Bachelet had been given a clear mandate. The government put together a package that would raise corporate income taxes from 20 percent to at least 25 percent and close tax loopholes for companies and wealthy business owners. The changes promised to bring in an estimated 8.3 billion dollars each year.
The government pledged to put half of these funds toward providing free education for all Chileans by the year 2020 and to roll back the for-profit schools that emerged during Pinochet’s dictatorship. The remainder would be used to improve the health care system and other social programs.
The bill easily passed through the Chamber of Deputies. When it moved over to the senate it ultimately secured a 33-1 victory, although some changes were made to placate some of the more moderate and conservative doubters of the reform.
“The government negotiated various compromises on the bill in the Senate in order to secure votes from the Christian Democrats,” Fairfield said.
On Sep. 28, Bachelet signed the bill into law.
Debate over tax reform
In a key tactical move, the corporate tax hikes touched only the largest firms. An estimated 95.5 percent of businesses will not face higher taxes. This expanded the measure’s base of support and somewhat insulated the reformers against the charge that the bill was anti-business.
Beyond raising the corporate tax rate, the reform targets the profits of large businesses and their owners in other ways. The law eliminates the FUT (Taxable Profit Fund), a provision that allowed businesses to set profits aside without paying taxes on them— funds that at last count held 270 billion dollars.

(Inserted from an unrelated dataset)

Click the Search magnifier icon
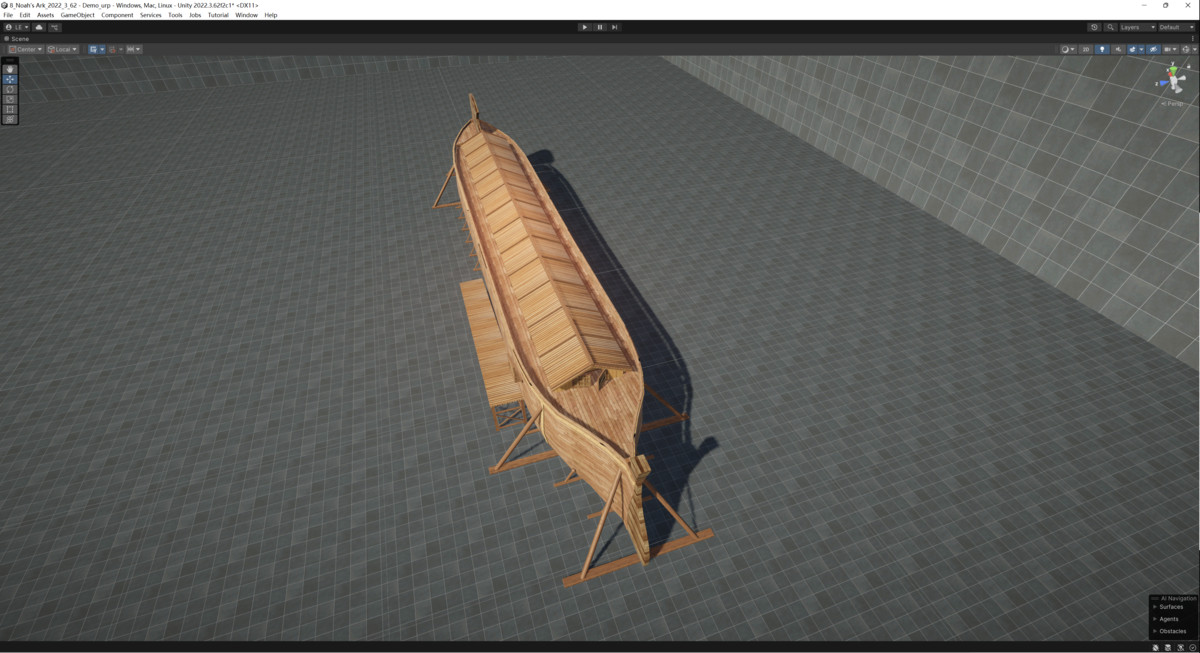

The reform also addresses the owners of these businesses. In years past, wealthy business owners enjoyed incentives to avoid withdrawing all of their income from the company’s profits so that they would pay the more favourable corporate tax rate of 17-20 percent compared to nearly 40 percent, the highest personal income tax bracket.
However, the owners would then find ways for the profits to make their way back into their own pockets, either legally or illegally. The tax reform therefore opened up a new range of taxable income, money previously out of the government’s reach.

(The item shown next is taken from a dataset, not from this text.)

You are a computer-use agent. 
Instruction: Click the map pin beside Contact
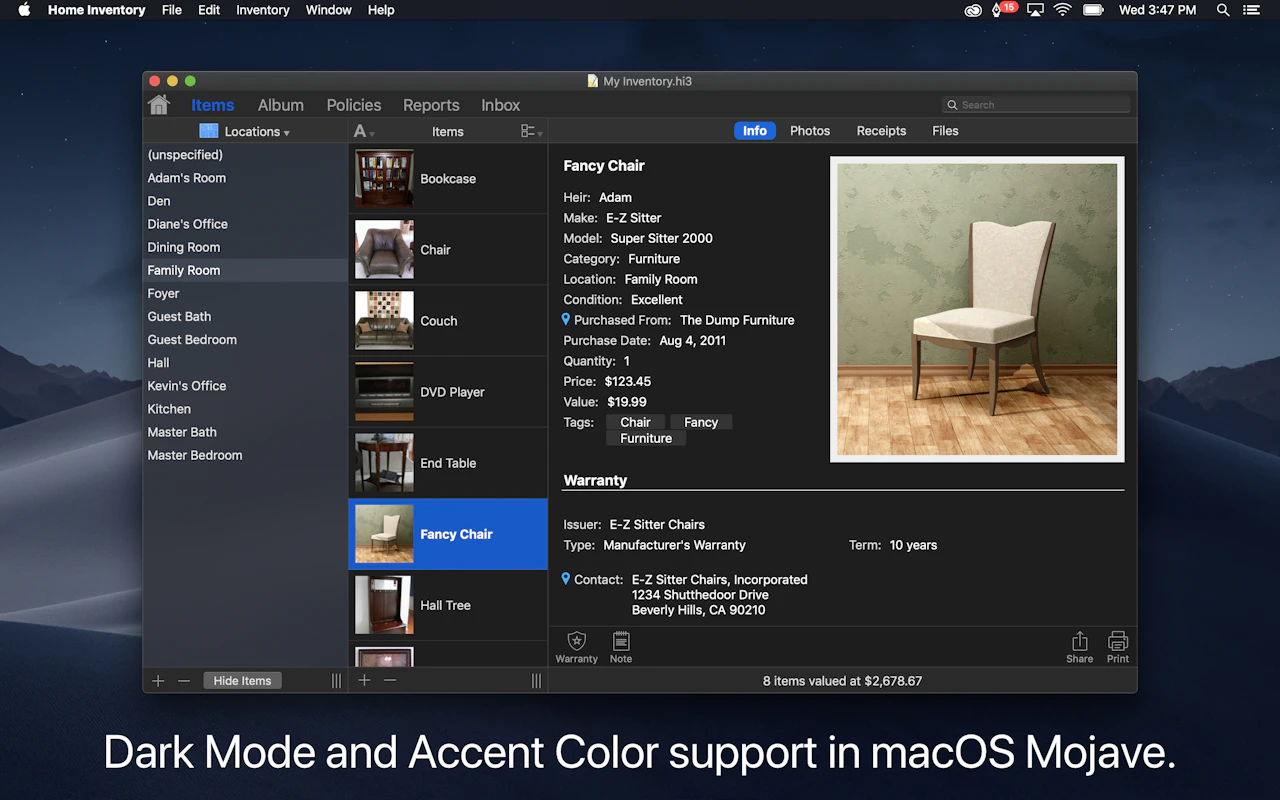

There is some concern that the tax reform will drag down the already faltering Chilean economy. Opposition groups claim the new rules will hurt future investments, and this seems to resonate with the public — Bachelet’s approval rating has dipped below 50 percent.
However, Justice Minister José Antonio Gómez insists that on the contrary, with more than 50 percent of the 8.3 billion dollars going toward implementing free, quality education, it will in turn result in increased productivity.
Even if productivity fails to rise immediately, the political support of thousands of households with college students who see their tuition bills cut in half or more is likely to create a broad constituency to keep core elements of the tax and spending package in place.
It is unlikely that any significant changes will be made affecting the new law before the next presidential election in 2018 because senators are elected for eight-year terms and deputies serve four years (half the Senate and the entire Chamber of Deputies are selected every presidential election). This allows time for the law to be fully integrated into the system without being derailed by detractors focusing on immediate concerns.
Although many of the protests of 2011 — the year of Occupy Wall Street — have faded, Chilean students and workers managed to win many of their demands. This experience offers important lessons for popular movements struggling for similar goals around the world. By focusing on tangible demands, making broad partnerships, and linking to the larger platform of economic inequality, Chilean protesters changed the rules of the game.